Common bunt (Tilletia caries) is a seed- and soil-borne disease of wheat. Although the chemically-synthesized seed treatments are generally effective, the socio-politically desired in organic farming tends to lead to an increased occurrence. Resistance breeding is a sustainable strategy of preventing bunt infections. Up to now, Bt1-15 and Btp are known resistance genes. 

Sufficient resistance against this seed borne diseases need to be ensured. 

The spores of common bunt are in the soil or directly on the seed surface. At temperatures around 5°C to 10°C, the spores germinate and penetrate the leaf sheaths of the seedlings. The pathogen then grows to the growing point of seedlings and grows with the plants until ears are formed. In the ears common bunt leads to the development of bunts instead of grains. First typical symptoms are only visible after ear emergence: infected plants have somewhat shorter stalks, remain green for longer and are more heavily tufted. Before ripening, common bunt ears can be recognized by their blue-green discoloration and often more elongated growth. The formed bunts are filled with spores, which break open during harvest and contaminate other plants, machines and the soil. Bunt spores produce trimethylamine, which leads to a fishy small and taste. This passes into animal products, like eggs and milk, making the infected wheat unusable for animal feed. Common bunt reduces yield up to 40%. At the moment fungicides or brushing of the spores are the mode of action against common bunt. So the search for resistances moves to the spotlight. 

References: Borgen, 2004; Borgen and Kristensen, 2001; Borgen and Davanlou, 2000 ; Borgen, 2001; Nielsen et al., 2000

Infection in a resistant variety is not a final proof of the presence of a race being virulent to a resistance gene. Infection in a line may be caused by impurity in the line, or by the resistance gene being partly depending on environmental factors. To document presence of true virulence, spores need to be collected from resistant lines and used for re-inoculation to demonstrate increased infection rate. 

Diseases that spread with soil, wind or by water are normally linked to a specific geographical region, but common bunt is mainly spread via seed and may therefore spread over long distances following seed trade rather than from neighbouring fields. Therefore, the virulence of common bunt is more relevant to relate to a seed system or continent rather than a single country or climatic zone. Seed is traded freely within the EU, and it is therefore relevant to consider Europe as one zone of bunt dispersal, and North America another, since seed exchange of infected seed between the continents are limited. 

Dwarf bunt on the contrary is more likely to stay stable in virulence within a smaller region. 

Virulence is found against most resistance genes in Europe. Bt11 and Bt12 have so far being considered safe genes in Europe, but as described below, these genes are not single genes, but combinations of several genes. The differential lines used to describe Bt11 contains a mixture of several genes, and it is still unknown if virulence is present in Europe against any of these single genes. The same is the situation with Bt12.

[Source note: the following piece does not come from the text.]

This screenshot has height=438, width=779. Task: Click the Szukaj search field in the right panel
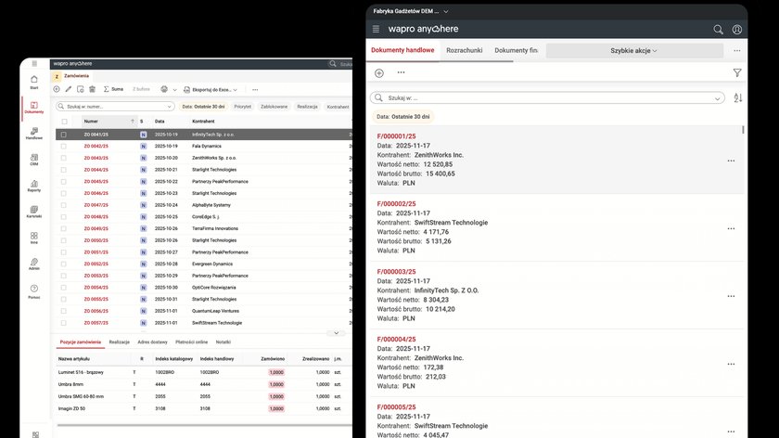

Several genes are called Bt8 but comes from different sources and are most likely quite different. The differential line for Bt8 suggested by Blaire Goates is PI 554120 (with PI 173438 as source). Virulence against “Bt8” in PI 554120 is present in Europe. In both USA and Europe, PI 178383 has been used in breeding as a source of “Bt8”, but this “Bt8” is most likely different from the Bt8 in the differential line. It is unknown if virulence is present in common bunt in Europe against “Bt8” coming from PI 178383 or from the original source ‘Yayla 305’, but virulence against “Bt8” coming from PI 178383 is most likely present in dwarf bunt on the island Gotland (Sweden). More research is ongoing about the understanding of Bt8 complex and possible virulence to the genes involved. 

Bt9 has been properly mapped confirming that it is a single gene. There are indications of infection in lines having Bt9, but the efficiency of Bt9 is partly climate dependent and it still needs to be confirmed that it is true virulence under field conditions, and not just random infection in off type plants. 

Most other genes can be infected by bunt spores from Europe, including Bt1-7, Bt10, Bt13-15 and BtZ. We have not found any virulence to BtP, but little is known about this gene, based on the results from other genes, it may be worth investigating if BtP is really just a single gene or if it could be another example of a combination of other genes.